Categorical Variable

In statistics, a categorical variable is a variable that can take on one of a limited, and usually fixed, number of possible values. Categorical variables are often used to represent categorical data. In computer science and some branches of mathematics, categorical variables are referred to as enumerations or enumerated types. Commonly (though not in this article), the word level is used to refer to one of the possible values of a categorical variable.

A categorical variable that can take on exactly two values is termed a binary variable or dummy variable and is typically treated on its own as a special case. As a result, categorical variables are often assumed to contain, or at least potentially contain, three or more values. See the discussion below.

Examples of values that might be represented in a categorical variable:

  • The blood type of a person: A, B, AB or O.
  • The state that a resident of the United States lives in.
  • The political party that a voter in a European country might vote for: Christian Democrat, Social Democrat, Green Party, etc.
  • The type of a rock: igneous, sedimentary or metamorphic.
  • The identity of a particular word (e.g., in a language model): One of V possible choices, for a vocabulary of size V.

For ease in statistical processing, categorical variables may be assigned numeric indices, e.g. 1 through K for a K-way categorical variable (i.e. a variable that can express exactly K possible values). In general, however, the numbers are arbitrary, and have no significance beyond simply providing a convenient label for a particular value. In other words, the values in a categorical variable exist on a nominal scale: they each represent a logically separate concept, and in general cannot be meaningfully ordered or otherwise manipulated as numbers would. Instead, valid operations are equivalence, set membership, and other set-related operations.

As a result, the central tendency of a set of categorical variables is given by its mode; neither the mean nor the median can be defined. As an example, given a set of people, we can consider the set of categorical variables corresponding to their last names. We can consider operations such as equivalence (whether two people have the same last name), set membership (whether a person has a name in a given list), counting (how many people have a given last name), or finding the mode (which name occurs most often). However, we cannot meaningfully compute the "sum" of Smith + Johnson, or ask whether Smith is "less than" or "greater than" Johnson. As a result, we cannot meaningfully ask what the "average name" (the mean) or the "middle-most name" (the median) is in a set of names.

Note that this ignores the concept of alphabetical order, which is a property that is not inherent in the names themselves, but in the way we construct the labels. For example, if we write the names in Cyrillic and consider the Cyrillic ordering of letters, we might get a different result of evaluating "Smith < Johnson" than if we write the names in the standard Latin alphabet; and if we write the names in Chinese characters, we cannot meaningfully evaluate "Smith < Johnson" at all, because no consistent ordering is defined for such characters. However, if we do consider the names as written, e.g., in the Latin alphabet, and define an ordering corresponding to standard alphabetical order, then we have effectively converted them into ordinal variables defined on an ordinal scale.
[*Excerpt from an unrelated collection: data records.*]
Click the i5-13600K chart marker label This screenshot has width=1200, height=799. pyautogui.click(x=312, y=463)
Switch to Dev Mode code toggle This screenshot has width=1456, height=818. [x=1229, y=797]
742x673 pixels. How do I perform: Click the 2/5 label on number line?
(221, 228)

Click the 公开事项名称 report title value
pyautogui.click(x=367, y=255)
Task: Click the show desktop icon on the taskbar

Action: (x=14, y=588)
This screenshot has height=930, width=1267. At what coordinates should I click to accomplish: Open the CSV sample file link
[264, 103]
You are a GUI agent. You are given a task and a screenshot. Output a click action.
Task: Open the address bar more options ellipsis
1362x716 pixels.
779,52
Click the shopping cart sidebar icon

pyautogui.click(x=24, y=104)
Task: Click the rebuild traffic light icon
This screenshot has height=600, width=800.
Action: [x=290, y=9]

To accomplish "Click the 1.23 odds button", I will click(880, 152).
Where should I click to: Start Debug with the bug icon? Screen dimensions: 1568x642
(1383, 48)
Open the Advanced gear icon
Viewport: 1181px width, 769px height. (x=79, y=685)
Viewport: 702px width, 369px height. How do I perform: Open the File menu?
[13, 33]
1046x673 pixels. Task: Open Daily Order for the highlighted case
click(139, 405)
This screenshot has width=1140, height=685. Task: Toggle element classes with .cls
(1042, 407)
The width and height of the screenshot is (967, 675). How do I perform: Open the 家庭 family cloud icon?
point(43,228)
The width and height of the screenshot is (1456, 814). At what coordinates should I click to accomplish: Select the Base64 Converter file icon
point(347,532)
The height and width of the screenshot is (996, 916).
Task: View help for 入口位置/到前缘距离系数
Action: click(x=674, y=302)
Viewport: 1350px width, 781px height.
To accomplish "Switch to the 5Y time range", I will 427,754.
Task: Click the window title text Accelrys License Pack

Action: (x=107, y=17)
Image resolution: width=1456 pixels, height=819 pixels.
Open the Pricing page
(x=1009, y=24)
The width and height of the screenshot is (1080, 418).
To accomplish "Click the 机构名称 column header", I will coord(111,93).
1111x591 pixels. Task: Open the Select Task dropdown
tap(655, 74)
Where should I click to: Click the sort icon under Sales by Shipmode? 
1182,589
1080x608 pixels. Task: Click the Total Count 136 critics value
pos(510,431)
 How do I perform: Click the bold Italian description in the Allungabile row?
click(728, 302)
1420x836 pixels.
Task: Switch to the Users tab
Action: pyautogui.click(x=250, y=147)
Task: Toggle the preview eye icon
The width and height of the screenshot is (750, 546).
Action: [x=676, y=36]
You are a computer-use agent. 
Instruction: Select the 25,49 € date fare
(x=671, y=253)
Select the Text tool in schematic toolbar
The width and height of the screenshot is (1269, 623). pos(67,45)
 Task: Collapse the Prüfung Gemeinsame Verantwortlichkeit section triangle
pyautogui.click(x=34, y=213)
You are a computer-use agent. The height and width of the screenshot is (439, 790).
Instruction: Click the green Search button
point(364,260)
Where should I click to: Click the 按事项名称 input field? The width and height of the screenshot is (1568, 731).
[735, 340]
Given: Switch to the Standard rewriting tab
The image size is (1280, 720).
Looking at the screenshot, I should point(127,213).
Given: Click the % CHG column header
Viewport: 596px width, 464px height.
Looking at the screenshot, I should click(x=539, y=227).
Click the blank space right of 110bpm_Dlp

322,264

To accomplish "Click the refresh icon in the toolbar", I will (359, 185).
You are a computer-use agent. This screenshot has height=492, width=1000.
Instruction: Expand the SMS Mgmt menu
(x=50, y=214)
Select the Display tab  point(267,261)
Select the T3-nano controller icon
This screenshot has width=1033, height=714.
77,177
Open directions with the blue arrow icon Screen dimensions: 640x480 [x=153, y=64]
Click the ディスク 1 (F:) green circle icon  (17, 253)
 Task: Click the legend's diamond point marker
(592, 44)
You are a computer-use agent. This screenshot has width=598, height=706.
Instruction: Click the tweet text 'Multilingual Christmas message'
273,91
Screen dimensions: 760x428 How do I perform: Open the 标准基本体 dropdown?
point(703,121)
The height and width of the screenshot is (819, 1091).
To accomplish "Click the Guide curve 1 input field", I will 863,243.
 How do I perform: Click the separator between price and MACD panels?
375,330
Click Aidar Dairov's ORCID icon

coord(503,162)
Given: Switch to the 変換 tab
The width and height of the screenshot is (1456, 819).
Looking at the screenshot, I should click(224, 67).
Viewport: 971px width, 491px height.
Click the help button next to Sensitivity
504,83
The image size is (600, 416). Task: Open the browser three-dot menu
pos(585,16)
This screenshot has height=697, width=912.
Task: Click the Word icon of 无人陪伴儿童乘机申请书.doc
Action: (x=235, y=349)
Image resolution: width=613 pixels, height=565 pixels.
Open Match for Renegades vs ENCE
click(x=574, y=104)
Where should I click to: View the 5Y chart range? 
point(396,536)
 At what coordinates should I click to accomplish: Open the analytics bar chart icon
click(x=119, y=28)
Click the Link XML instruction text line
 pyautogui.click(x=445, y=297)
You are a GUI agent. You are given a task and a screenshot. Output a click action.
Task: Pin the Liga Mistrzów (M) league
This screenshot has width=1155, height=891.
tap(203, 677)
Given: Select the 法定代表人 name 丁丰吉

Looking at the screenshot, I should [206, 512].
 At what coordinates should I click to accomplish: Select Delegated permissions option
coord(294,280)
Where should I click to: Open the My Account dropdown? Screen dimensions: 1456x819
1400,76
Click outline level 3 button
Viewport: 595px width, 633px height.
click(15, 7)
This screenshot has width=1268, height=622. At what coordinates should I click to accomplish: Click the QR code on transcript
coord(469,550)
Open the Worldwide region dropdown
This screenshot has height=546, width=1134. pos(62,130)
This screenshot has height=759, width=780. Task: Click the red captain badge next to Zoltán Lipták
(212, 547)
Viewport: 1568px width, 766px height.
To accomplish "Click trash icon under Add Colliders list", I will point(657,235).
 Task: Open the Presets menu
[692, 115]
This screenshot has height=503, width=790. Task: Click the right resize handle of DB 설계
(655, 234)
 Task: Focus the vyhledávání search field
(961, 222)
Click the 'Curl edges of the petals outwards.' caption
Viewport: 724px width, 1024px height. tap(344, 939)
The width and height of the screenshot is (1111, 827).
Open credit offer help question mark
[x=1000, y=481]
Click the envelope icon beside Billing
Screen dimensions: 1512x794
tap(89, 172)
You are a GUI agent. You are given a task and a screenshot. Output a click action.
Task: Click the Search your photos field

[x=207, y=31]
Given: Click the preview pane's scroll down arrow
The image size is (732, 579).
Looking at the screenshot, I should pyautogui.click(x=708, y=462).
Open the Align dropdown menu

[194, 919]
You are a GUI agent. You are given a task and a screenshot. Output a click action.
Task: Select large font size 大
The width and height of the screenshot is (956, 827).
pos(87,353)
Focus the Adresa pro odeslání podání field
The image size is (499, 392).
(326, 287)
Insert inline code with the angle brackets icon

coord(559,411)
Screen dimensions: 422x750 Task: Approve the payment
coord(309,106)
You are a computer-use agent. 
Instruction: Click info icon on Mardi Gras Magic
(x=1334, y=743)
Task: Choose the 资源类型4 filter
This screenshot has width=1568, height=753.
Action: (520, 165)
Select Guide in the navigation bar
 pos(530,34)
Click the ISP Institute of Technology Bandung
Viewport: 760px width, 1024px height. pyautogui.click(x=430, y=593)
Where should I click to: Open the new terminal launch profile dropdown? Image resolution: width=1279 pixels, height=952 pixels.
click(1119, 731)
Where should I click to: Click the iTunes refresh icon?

Categorical random variables are normally described statistically by a categorical distribution, which allows an arbitrary K-way categorical variable to be expressed with separate probabilities specified for each of the K possible outcomes. Multiple independent identically distributed categorical variables are often grouped together using a multinomial distribution, which counts the number of times each possible outcome has been seen. Regression analysis on categorical outcomes is accomplished through multinomial logistic regression, multinomial probit or a related type of discrete choice model.

Categorical variables that have only two possible outcomes (e.g., "yes" vs. "no" or "success" vs. "failure") are known as binary variables (or Bernoulli variables). Because of their importance, these variables are often considered a separate category, with a separate distribution (the Bernoulli distribution) and separate regression models (logistic regression, probit regression, etc.). As a result, the term "categorical variable" is often reserved for cases with 3 or more outcomes, sometimes termed a multi-way variable in opposition to a binary variable.

It is also possible to consider categorical variables where the number of categories is not fixed in advance. As an example, for a categorical variable describing a particular word, we might not know in advance the size of the vocabulary, and we would like to allow for the possibility of encountering words that we haven't already seen. Standard statistical models, such as those involving the categorical distribution and multinomial logistic regression, assume that the number of categories is known in advance, and changing the number of categories on the fly is tricky. In such cases, more advanced techniques must be used. An example is the Dirichlet process, which falls in the realm of nonparametric statistics. In such a case, it is logically assumed that an infinite number of categories exist, but at any one time most of them (in fact, all but a finite number) have never been seen. All formulas are phrased in terms of the number of categories actually seen so far rather than the (infinite) total number of potential categories in existence, and methods are created for incremental updating of statistical distributions, including adding "new" categories.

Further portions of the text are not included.